Collection entries:
↓↓↓

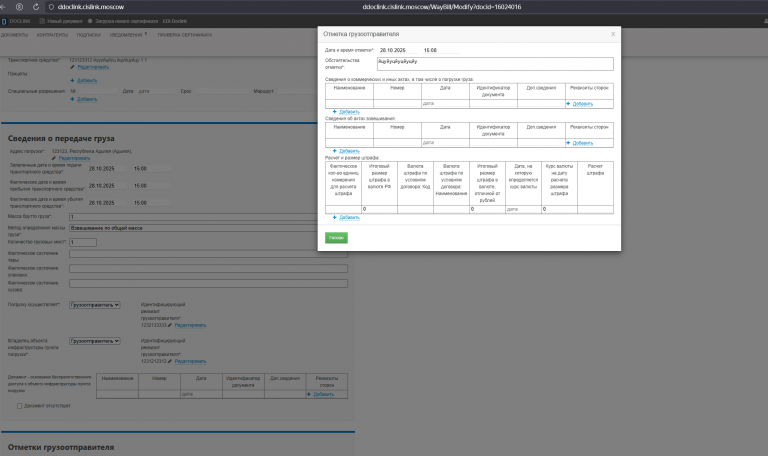The image size is (768, 456).
Task: Open the infrastructure owner 'Грузоотправитель' dropdown
Action: pyautogui.click(x=95, y=341)
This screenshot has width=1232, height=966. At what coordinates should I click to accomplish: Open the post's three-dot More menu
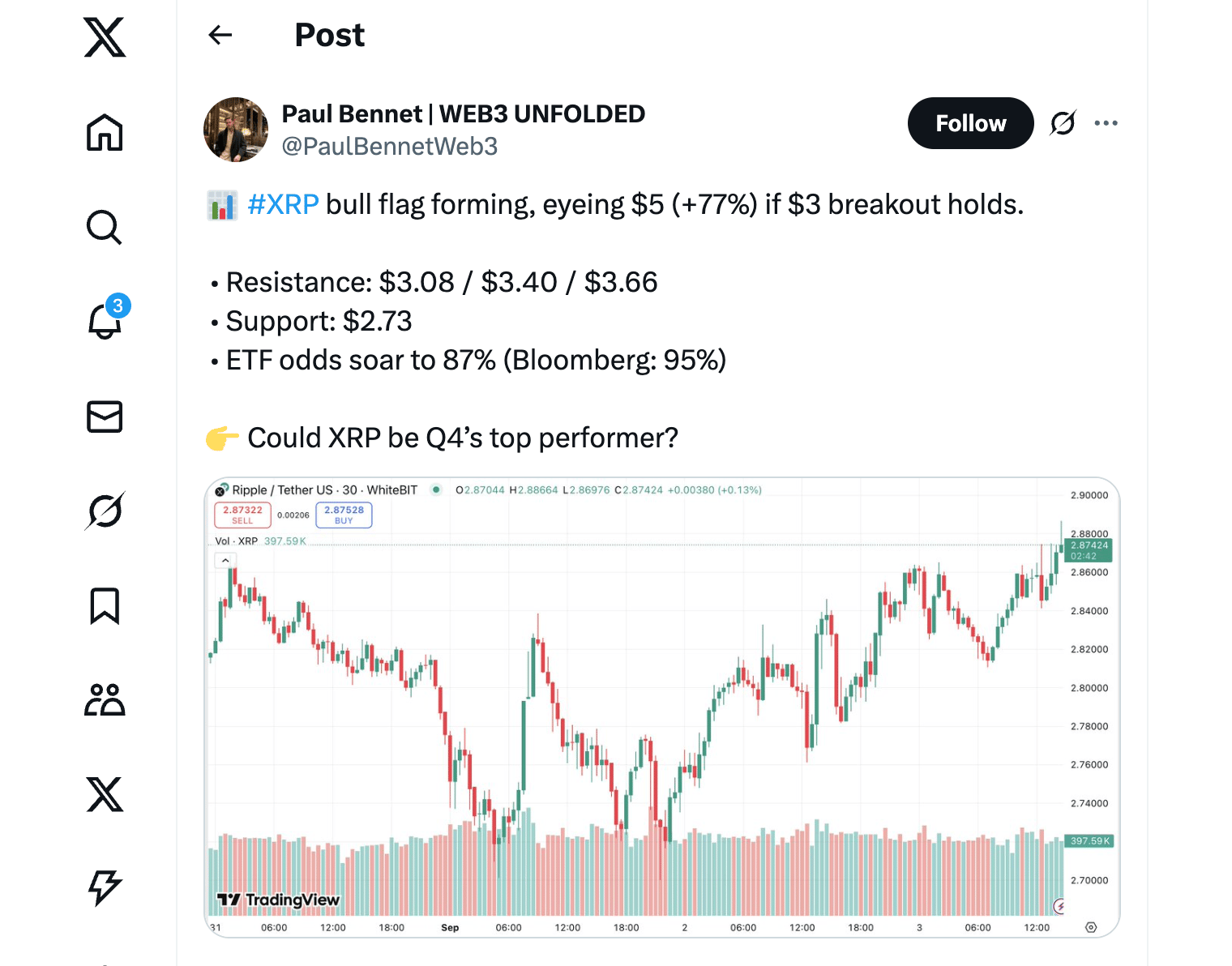(x=1106, y=123)
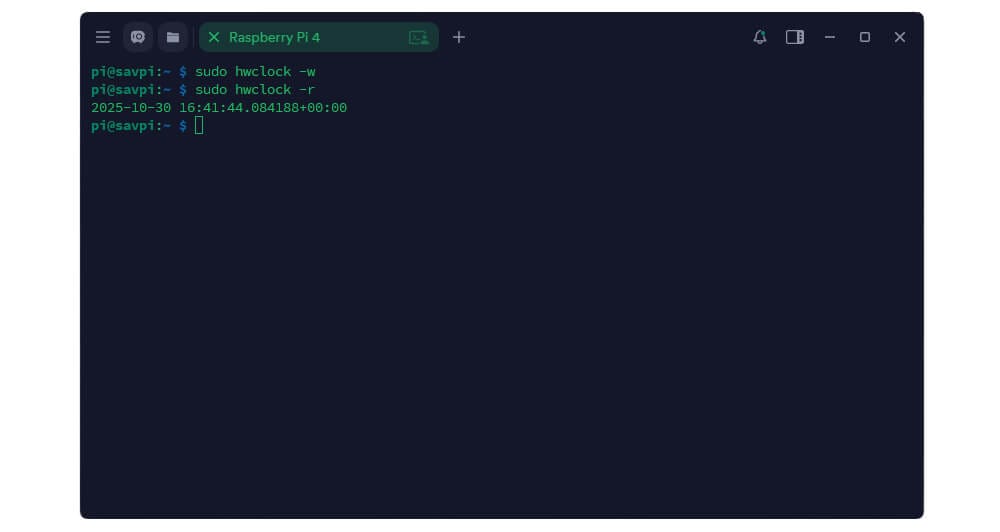Click the 'sudo hwclock -r' command text
The height and width of the screenshot is (532, 1000).
click(x=255, y=90)
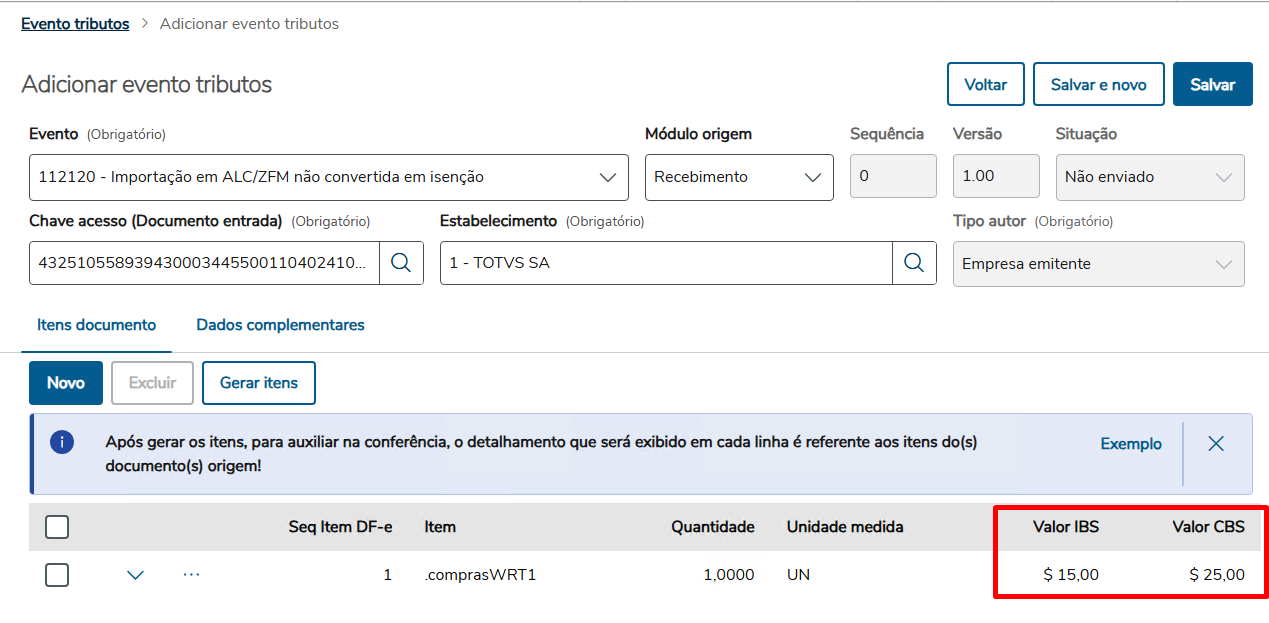Open the three-dots actions menu on row 1
Screen dimensions: 1269x623
click(x=192, y=575)
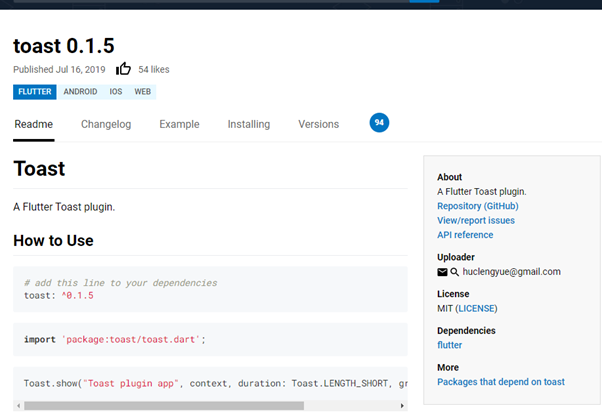Open the Example tab

[x=180, y=125]
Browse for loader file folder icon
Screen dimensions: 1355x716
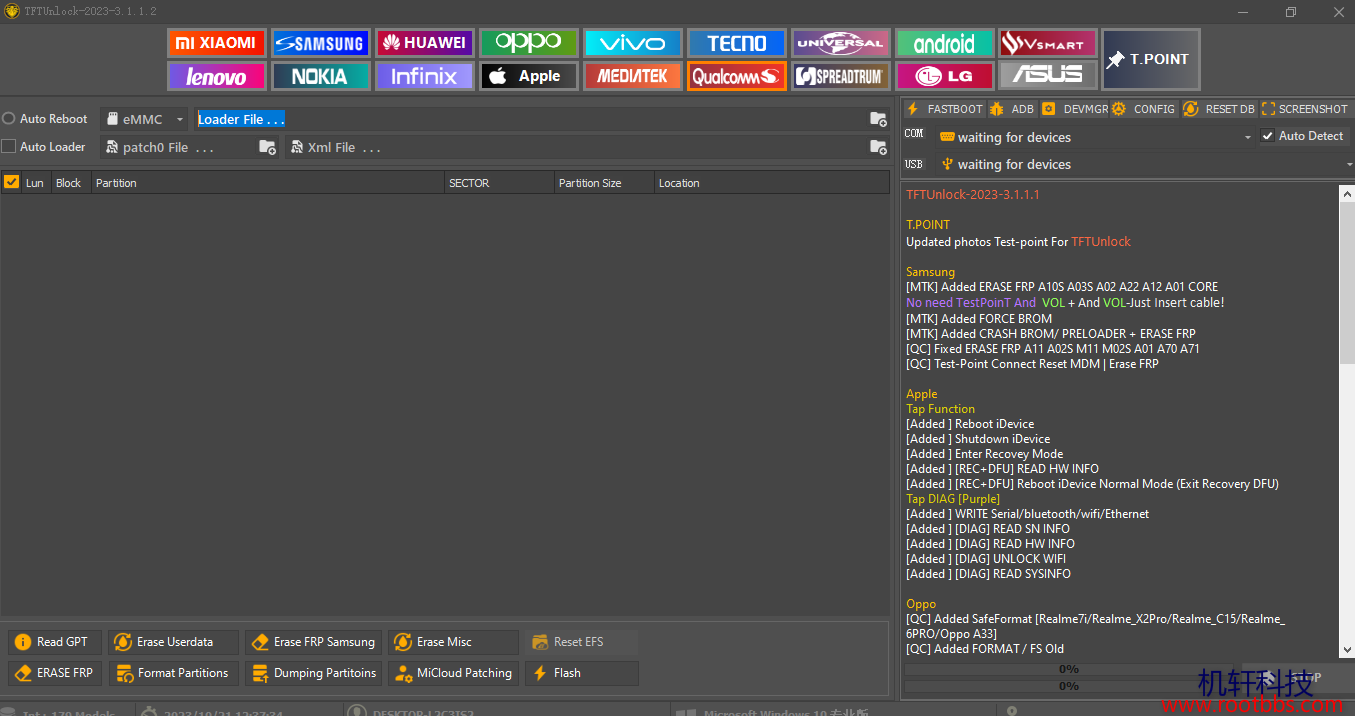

↑↑↑

Work to complete:
Exclude the pictures, and output exactly the lines from the one with "This screenshot has" through the last line of the records, both included.

Task answer:
This screenshot has width=1232, height=966. At what coordinates should I click to accomplish: Open the post's three-dot More menu
(x=1106, y=123)
Click the 'sudo hwclock -r' command text
The height and width of the screenshot is (532, 1000).
click(x=255, y=90)
Open the three-dots actions menu on row 1
Screen dimensions: 1269x623
click(x=192, y=575)
Open the Example tab

[x=180, y=125]
Browse for loader file folder icon
Screen dimensions: 1355x716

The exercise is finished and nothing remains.